En 2015, pour la première fois en Suisse, davantage de personnes fêteront leur 65e anniversaire que leur 20e. Ainsi, les premiers atteindront le nombre de 90238 contre 90065 pour les seconds. La guerre des générations aura-t-elle lieu? Jeunes et vieux ont-ils en Suisse la même conception du couple, du travail, de la société? Qu’attendent-ils de la vie? Bernard Pillin, 65 ans en mai, est assistant social à l’Office de protection de l’enfant du canton de Neuchâtel. En face, Kajsa Koskinen, 20 ans, étudiante à l’Ecole d’arts appliqués de La Chaux-de-Fonds, section graphisme. L’un et l’autre – lui est né et a toujours vécu à Neuchâtel, elle a vu le jour en Finlande avant d’arriver en Suisse à 11 mois – ont accepté de dialoguer à bâtons rompus pour L’Hebdo.
Jeunesse
Bernard: J’aime la jeunesse, j’ai de l’admiration pour elle. D’ailleurs, je m’occupe de beaucoup de jeunes de par ma profession. Ceux que je vois ont des problèmes. Et j’ai également des collègues de 24 à 30 ans que je coache régulièrement.
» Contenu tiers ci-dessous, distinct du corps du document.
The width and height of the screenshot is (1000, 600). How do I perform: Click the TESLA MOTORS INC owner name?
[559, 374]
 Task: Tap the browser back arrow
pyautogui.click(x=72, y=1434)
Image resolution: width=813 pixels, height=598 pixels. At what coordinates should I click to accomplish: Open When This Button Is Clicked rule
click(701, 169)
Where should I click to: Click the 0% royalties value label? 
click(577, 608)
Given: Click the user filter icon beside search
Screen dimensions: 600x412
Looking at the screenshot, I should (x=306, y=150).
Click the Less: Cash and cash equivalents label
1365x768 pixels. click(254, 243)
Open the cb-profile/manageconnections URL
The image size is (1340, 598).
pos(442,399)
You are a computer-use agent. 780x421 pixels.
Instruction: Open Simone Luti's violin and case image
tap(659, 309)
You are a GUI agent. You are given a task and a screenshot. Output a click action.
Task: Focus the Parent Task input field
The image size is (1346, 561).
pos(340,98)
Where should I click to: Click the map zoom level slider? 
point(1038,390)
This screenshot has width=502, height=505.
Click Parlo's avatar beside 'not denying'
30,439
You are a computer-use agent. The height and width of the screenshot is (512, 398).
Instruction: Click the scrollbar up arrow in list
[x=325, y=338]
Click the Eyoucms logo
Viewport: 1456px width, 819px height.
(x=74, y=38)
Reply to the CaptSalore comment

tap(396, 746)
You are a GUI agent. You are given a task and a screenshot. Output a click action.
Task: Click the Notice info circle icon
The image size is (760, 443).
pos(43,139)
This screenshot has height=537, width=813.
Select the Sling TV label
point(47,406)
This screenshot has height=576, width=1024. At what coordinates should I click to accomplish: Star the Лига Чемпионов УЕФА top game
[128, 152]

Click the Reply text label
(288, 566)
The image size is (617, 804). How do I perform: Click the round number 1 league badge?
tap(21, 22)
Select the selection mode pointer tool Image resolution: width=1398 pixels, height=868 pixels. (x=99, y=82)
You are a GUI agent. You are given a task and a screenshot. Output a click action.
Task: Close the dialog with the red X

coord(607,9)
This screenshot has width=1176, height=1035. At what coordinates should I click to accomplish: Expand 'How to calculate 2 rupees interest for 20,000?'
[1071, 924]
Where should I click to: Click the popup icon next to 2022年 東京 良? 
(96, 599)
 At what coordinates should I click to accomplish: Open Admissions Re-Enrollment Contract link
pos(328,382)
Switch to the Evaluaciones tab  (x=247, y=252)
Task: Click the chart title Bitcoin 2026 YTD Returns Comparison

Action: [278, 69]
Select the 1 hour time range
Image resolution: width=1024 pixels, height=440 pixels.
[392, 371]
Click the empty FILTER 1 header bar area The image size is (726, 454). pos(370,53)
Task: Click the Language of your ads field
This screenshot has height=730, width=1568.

Aujourd’hui, il est beaucoup plus difficile d’obtenir un emploi qu’à mon époque. Lorsque j’avais 24 ou 25 ans, un ami qui travaillait à l’Etat de Neuchâtel m’a offert un poste alors que je suivais toujours des études. J’ai accepté de travailler à 60%, tout en continuant les cours et les examens.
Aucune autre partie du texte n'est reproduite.